* Your instructions *
Please write out the part of the Moskalewicz biography starting at "Moskalewicz treats curating" and ending at "and the Caribbean.".

* Reading text *
Moskalewicz was awarded a PhD in art history from Adam Mickiewicz University, Poznań, in 2012, for her research into the experiments with painting in Poland in the aftermath of the post-Stalinist Thaw. She published and lectured internationally on postwar abstraction, Eastern European neo-avantgardes, including their connections to Fluxus, and on the international circulation of Polish modern art during the Cold War as well as Socialist Realism. Her extensive writing practice has addressed art histories, cultural policies, and social activism, including essays in Art in America, Op-Eds in the Washington Post, contributions to exhibition catalogs from the Art Institute of Chicago, Tate, Berlin Biennale, and book chapters in Understanding Central Europe (2018), Conceptualism and Materiality (2019), Oxford Handbook of Communist Visual Cultures (2020), Was Socialist Realism Global? (2023), and Reconstructing Exhibitions in Art Institutions (2023), among others.

Moskalewicz treats curating as another form of intellectual inquiry that complements scholarly reflection by using diverse approaches, and a wider range of potential—sometimes unorthodox—output formats. Among her exhibitions was Halka/ Haiti 18°48’05”N 72°23’01”W: C.T. Jasper and Joanna Malinowska curated for the Polish Pavilion at the 56th Venice Biennale. Her accompanying book under the same title was awarded the 2017 Jean Goldman Book Prize. Moskalewicz’s curatorial projects were shown in Europe, United States, and the Caribbean.

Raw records
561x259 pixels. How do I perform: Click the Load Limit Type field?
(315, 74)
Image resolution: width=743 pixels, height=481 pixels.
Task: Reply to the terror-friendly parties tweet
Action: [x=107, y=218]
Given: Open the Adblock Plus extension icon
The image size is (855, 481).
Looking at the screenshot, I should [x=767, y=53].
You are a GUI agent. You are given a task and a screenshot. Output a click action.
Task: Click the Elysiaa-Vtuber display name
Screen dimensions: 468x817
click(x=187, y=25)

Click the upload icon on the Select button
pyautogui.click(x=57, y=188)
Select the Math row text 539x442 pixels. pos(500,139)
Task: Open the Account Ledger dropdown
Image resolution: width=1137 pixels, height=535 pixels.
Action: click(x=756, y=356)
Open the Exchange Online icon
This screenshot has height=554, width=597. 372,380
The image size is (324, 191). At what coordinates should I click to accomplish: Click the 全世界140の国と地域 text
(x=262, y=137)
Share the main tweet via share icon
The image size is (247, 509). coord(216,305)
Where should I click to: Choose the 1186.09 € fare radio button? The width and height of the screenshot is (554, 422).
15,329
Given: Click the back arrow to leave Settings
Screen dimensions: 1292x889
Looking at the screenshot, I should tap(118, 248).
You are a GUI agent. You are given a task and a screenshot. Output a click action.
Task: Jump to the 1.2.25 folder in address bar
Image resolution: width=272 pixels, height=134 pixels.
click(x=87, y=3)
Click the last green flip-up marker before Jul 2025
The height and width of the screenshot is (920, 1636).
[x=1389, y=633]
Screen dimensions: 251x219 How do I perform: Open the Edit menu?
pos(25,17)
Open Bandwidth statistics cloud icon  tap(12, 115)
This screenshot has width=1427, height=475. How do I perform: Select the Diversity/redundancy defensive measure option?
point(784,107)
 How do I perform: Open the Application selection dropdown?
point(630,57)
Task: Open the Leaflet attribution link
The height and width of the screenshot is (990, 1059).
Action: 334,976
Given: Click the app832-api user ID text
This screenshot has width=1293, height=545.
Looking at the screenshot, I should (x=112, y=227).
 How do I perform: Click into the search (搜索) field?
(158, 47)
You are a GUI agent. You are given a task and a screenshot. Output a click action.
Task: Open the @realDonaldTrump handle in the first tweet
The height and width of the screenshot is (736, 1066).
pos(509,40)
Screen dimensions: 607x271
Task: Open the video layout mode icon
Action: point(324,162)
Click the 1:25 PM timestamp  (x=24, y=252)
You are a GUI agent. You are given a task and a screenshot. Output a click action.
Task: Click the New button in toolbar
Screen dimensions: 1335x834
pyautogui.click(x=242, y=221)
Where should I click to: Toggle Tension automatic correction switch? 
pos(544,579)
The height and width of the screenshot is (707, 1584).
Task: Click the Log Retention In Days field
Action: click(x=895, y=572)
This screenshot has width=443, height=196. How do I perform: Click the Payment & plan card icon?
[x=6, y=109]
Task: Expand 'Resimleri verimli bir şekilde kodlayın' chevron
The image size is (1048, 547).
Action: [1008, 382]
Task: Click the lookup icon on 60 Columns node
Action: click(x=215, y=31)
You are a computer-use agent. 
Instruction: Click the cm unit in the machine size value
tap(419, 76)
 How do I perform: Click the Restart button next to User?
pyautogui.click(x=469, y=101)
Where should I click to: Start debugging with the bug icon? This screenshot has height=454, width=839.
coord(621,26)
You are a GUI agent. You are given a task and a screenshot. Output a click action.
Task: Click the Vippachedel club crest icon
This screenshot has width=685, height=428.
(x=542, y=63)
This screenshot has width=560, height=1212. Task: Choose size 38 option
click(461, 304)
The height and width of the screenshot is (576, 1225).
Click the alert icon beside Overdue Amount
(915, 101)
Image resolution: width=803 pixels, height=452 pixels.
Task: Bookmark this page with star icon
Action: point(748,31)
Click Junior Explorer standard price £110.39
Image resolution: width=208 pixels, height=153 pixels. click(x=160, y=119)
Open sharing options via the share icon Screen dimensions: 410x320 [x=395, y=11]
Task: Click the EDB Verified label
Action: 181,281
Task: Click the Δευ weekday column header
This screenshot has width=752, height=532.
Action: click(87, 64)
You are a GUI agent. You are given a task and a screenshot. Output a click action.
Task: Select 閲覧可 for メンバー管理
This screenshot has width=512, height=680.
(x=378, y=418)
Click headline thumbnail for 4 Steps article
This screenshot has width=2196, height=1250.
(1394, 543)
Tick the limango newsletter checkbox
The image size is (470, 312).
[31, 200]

* Task output *
Moskalewicz treats curating as another form of intellectual inquiry that complements scholarly reflection by using diverse approaches, and a wider range of potential—sometimes unorthodox—output formats. Among her exhibitions was Halka/ Haiti 18°48’05”N 72°23’01”W: C.T. Jasper and Joanna Malinowska curated for the Polish Pavilion at the 56th Venice Biennale. Her accompanying book under the same title was awarded the 2017 Jean Goldman Book Prize. Moskalewicz’s curatorial projects were shown in Europe, United States, and the Caribbean.